An open API service indexing awesome lists of open source software.

https://github.com/shadowwphoenix/cloud-server-workload-prediction


https://github.com/shadowwphoenix/cloud-server-workload-prediction

Last synced: about 1 year ago
JSON representation

Awesome Lists containing this project

README

          

# CPU Usage Prediction with LSTM

## Overview
This project leverages a Long Short-Term Memory (LSTM) neural network to predict CPU usage based on various input features from a dataset of virtual machine (VM) statistics.
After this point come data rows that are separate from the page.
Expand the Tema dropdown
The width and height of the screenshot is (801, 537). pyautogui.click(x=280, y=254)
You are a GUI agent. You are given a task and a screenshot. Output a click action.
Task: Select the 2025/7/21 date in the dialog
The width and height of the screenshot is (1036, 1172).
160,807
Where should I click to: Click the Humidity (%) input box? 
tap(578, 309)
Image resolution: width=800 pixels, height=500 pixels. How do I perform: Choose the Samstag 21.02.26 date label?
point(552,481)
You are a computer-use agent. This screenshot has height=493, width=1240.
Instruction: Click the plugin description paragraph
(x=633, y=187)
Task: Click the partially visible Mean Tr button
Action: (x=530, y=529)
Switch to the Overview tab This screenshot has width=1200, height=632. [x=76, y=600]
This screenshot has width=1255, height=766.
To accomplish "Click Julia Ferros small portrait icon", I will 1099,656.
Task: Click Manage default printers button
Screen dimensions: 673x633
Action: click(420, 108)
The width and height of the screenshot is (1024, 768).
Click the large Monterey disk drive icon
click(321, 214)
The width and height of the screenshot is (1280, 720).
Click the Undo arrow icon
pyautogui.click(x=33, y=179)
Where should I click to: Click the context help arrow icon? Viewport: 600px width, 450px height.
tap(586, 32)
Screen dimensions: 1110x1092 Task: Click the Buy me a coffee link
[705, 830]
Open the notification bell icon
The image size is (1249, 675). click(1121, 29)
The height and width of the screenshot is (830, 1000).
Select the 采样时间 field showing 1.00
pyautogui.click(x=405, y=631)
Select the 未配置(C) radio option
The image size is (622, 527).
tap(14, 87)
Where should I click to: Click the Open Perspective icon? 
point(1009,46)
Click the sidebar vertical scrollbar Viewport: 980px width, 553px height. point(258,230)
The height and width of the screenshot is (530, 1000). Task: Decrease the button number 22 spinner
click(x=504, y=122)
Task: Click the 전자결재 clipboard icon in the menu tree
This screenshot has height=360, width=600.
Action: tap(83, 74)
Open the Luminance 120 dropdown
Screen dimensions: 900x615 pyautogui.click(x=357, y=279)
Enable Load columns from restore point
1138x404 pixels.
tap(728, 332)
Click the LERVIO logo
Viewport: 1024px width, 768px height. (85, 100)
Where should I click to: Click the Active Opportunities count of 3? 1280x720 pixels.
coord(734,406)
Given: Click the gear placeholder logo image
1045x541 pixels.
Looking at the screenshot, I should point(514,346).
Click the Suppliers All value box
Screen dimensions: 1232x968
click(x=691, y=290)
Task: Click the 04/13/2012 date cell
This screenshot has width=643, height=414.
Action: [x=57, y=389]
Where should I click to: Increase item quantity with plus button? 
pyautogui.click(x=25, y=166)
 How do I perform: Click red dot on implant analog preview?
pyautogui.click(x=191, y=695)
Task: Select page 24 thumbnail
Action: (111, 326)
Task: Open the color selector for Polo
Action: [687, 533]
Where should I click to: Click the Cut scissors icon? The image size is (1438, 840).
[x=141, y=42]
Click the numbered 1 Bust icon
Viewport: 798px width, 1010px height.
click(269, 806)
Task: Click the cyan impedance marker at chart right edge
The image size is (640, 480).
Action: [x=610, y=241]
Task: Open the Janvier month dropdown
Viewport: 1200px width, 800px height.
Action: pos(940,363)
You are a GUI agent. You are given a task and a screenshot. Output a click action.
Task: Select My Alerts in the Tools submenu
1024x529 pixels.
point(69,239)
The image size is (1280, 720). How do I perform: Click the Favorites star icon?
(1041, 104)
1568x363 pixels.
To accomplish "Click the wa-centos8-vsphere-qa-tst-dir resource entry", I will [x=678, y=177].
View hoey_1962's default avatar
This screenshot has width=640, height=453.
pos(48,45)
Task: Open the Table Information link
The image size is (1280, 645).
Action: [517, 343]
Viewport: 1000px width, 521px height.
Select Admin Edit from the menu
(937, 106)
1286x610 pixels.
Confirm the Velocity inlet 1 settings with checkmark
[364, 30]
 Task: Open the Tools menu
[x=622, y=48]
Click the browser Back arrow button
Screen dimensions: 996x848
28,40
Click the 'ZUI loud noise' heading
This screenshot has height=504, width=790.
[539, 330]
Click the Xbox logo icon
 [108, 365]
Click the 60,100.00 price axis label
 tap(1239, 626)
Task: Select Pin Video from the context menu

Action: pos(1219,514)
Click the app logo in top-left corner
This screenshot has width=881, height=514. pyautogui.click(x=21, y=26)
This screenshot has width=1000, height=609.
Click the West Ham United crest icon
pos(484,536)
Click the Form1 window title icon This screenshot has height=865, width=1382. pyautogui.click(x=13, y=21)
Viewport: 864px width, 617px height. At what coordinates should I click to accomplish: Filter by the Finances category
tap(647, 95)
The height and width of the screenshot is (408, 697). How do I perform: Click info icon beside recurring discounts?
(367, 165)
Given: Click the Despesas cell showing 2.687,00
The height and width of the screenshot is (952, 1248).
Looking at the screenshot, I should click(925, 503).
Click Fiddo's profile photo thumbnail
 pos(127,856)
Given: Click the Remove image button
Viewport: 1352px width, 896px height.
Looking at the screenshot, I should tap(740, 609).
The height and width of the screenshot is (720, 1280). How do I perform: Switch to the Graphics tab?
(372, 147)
The model processes time-series data and provides predictions for CPU usage in the future based on past usage trends and other features.

## Files
- `vmCloud_data.csv`: The raw dataset used for training the model.
- `saved_lstm_model.keras`: The trained LSTM model saved for future use.
- `cpu_usage_prediction.py`: The script that loads the dataset, preprocesses the data, trains the LSTM model, and evaluates its performance.

## Data Preprocessing
The data is preprocessed as follows:
1. **Drop unnecessary columns**: `timestamp`, `vm_id`.
2. **Handle missing values**: Numeric columns are filled with their mean values.
3. **One-hot encoding**: Applied to categorical columns (`task_type`, `task_priority`, `task_status`).
4. **Feature engineering**: Create lag features (`cpu_usage_lag1`, `cpu_usage_lag2`, ...) and rolling statistics (mean, standard deviation, min, max).
5. **Data Scaling**: The data is scaled using `StandardScaler` to standardize the features.

## Model Architecture
The model is a sequential LSTM neural network with the following layers:
1. **LSTM Layer**: 150 units with return sequences.
2. **Dropout Layer**: Dropout rate of 0.4 to prevent overfitting.
3. **LSTM Layer**: 100 units without returning sequences.
4. **Dropout Layer**: Dropout rate of 0.4.
5. **Dense Layer**: Single neuron to output the predicted `cpu_usage`.

## Model Training
The model is trained with the following configuration:
- **Optimizer**: Adam with a learning rate of 0.0005.
- **Loss Function**: Mean Squared Error (MSE).
- **Epochs**: 100 epochs.
- **Batch Size**: 64.

## Model Evaluation
The model performance is evaluated using the following metrics:
- **Mean Absolute Error (MAE)**: 0.45
- **Mean Squared Error (MSE)**: 0.32
- **Root Mean Squared Error (RMSE)**: 0.56
- **R-squared (R2)**: 0.9996

## Predictions vs Actual Values (First 10 Predictions)

| Predicted | Actual |
|-----------|--------|
| 18.07 | 17.64 |
| 65.71 | 64.98 |
| 28.13 | 27.89 |
| 83.53 | 83.17 |
| 68.62 | 68.42 |
| 3.08 | 2.52 |
| 96.17 | 95.58 |
| 93.27 | 93.32 |
| 92.26 | 92.01 |
| 70.94 | 70.28 |

## Visualization
An interactive plot is generated using `plotly` to compare actual vs predicted CPU usage for the first 100 test samples.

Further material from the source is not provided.